Write out, word for word, the part of the forum post below starting with "Our wedding last" and going on through "a wonderful honeymoon.".
-- START SELECTED PASSAGE --
Post #1 of 5 (1617 views)
     How soon is too soon for a vow renewal?  

Our wedding last month was kind of a joke. Out of the 120 people who RSVP'd that they would be at our wedding, 32 showed up (the weather was beautiful). 3 of these showed up in the middle of the ceremony and actually walked nearly halfway down the aisle behind me. our cake was made by the mother of the groom, and turned out to be what she wanted rather than what we wanted. our magistrate decided to speak as if our wedding was on a gameshow (something we had no clue he was going to do because he canceled our two attemts of a rehearsal), and of the 32 guests there, we received gifts from 4 of them, and for some reason, the mother of the groom won't speak to us because the wedding was such a flop.
We feel pretty jipped. I promised my husband i wouldn't let anything ruin our wedding day, so i grit my teeth and got through it, and thank god we had a wonderful honeymoon.
-- END SELECTED PASSAGE --
-- START RECORDED INFORMATION --
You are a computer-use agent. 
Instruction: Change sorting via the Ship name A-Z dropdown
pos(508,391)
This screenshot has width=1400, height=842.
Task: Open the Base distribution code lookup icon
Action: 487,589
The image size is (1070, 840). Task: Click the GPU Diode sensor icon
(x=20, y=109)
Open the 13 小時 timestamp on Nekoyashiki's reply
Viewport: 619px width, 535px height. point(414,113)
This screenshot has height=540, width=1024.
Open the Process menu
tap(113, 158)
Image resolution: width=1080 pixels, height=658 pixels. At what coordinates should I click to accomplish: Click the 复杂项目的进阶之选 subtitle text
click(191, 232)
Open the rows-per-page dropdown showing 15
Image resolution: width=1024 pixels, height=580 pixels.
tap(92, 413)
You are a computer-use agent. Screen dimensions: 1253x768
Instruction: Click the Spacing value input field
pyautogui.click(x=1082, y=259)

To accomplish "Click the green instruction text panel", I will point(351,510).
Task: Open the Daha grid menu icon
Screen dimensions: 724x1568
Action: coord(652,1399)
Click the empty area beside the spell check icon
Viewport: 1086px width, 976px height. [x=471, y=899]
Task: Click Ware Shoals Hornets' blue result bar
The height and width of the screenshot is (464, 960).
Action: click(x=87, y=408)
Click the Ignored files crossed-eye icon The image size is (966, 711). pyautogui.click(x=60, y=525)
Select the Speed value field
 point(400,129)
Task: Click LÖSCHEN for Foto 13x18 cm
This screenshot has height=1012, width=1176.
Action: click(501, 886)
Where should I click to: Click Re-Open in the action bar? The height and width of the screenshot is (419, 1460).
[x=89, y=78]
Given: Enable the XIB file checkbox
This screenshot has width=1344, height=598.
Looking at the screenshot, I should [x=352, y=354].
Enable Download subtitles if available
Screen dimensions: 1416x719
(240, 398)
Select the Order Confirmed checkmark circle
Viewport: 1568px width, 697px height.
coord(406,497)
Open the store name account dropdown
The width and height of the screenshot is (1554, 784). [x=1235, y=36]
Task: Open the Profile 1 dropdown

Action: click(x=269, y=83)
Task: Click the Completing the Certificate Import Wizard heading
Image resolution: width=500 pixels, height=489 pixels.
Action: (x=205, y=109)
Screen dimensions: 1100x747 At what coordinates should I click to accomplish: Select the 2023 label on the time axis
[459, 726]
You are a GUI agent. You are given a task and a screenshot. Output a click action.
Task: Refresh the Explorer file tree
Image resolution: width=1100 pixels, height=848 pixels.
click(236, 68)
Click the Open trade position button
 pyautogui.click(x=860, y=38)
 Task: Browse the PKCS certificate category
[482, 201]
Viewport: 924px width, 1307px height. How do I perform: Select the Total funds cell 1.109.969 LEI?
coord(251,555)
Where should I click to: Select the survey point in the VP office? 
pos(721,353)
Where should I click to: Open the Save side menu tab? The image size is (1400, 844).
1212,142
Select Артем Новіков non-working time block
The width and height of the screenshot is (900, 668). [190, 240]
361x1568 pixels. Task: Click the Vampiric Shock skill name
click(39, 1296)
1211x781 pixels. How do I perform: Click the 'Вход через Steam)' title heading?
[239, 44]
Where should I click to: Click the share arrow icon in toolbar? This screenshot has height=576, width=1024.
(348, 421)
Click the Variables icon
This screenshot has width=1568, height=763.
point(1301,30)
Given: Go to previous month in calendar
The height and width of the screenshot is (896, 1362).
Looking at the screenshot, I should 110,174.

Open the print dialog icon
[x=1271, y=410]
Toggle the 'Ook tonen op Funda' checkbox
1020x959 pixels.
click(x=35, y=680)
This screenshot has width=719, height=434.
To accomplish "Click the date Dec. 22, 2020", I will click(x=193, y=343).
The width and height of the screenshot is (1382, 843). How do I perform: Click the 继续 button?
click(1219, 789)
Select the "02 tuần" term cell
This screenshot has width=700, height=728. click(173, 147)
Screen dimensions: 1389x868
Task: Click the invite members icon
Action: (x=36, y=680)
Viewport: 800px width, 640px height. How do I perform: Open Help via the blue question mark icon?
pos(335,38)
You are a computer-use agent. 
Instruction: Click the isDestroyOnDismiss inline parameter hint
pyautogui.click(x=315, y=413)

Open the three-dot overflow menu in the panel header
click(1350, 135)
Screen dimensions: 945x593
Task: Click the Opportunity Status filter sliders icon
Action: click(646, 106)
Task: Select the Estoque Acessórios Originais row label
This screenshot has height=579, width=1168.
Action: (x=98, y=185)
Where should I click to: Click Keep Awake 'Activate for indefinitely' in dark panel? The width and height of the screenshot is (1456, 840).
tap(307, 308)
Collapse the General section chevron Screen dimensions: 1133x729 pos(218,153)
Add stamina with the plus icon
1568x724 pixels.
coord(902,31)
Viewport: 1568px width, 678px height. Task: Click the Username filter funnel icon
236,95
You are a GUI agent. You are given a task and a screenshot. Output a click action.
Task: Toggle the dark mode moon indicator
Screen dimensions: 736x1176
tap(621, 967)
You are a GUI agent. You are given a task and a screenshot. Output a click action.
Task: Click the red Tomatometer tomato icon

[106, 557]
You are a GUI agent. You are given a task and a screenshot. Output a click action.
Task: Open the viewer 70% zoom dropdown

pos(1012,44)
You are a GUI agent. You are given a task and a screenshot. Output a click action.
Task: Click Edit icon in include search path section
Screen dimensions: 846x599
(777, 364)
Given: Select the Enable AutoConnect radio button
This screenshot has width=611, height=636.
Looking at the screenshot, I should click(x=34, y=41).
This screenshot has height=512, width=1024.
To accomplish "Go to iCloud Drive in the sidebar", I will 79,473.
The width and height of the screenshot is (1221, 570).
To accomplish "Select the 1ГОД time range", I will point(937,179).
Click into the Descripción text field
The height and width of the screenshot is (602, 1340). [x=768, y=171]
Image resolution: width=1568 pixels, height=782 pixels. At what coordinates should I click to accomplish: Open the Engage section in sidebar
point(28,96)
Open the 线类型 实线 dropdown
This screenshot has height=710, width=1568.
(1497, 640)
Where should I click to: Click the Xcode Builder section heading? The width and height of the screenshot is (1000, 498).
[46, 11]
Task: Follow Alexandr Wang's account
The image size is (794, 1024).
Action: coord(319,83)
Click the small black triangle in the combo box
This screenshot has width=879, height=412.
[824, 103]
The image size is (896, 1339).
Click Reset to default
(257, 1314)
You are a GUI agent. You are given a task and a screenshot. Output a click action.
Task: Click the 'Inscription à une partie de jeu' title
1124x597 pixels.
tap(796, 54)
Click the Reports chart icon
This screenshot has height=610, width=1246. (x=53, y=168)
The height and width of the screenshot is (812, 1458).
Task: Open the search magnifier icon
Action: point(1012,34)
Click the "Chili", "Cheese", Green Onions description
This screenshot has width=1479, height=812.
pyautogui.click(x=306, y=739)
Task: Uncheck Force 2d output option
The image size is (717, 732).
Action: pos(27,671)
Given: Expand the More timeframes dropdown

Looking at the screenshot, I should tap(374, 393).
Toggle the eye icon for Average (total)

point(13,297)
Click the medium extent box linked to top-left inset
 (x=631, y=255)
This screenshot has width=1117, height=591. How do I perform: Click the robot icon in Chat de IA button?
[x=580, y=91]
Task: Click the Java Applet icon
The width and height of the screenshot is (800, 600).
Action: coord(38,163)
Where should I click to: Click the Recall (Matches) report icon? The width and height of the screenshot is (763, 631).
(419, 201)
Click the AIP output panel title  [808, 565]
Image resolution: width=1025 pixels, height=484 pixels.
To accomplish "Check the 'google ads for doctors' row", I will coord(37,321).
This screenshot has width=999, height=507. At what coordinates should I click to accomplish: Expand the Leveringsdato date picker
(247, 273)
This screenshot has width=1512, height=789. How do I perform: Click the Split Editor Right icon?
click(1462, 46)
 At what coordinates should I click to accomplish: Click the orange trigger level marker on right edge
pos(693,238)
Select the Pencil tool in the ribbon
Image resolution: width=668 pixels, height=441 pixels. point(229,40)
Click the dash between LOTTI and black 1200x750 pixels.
-- END RECORDED INFORMATION --
- WRITTEN ANSWER
Our wedding last month was kind of a joke. Out of the 120 people who RSVP'd that they would be at our wedding, 32 showed up (the weather was beautiful). 3 of these showed up in the middle of the ceremony and actually walked nearly halfway down the aisle behind me. our cake was made by the mother of the groom, and turned out to be what she wanted rather than what we wanted. our magistrate decided to speak as if our wedding was on a gameshow (something we had no clue he was going to do because he canceled our two attemts of a rehearsal), and of the 32 guests there, we received gifts from 4 of them, and for some reason, the mother of the groom won't speak to us because the wedding was such a flop.
We feel pretty jipped. I promised my husband i wouldn't let anything ruin our wedding day, so i grit my teeth and got through it, and thank god we had a wonderful honeymoon.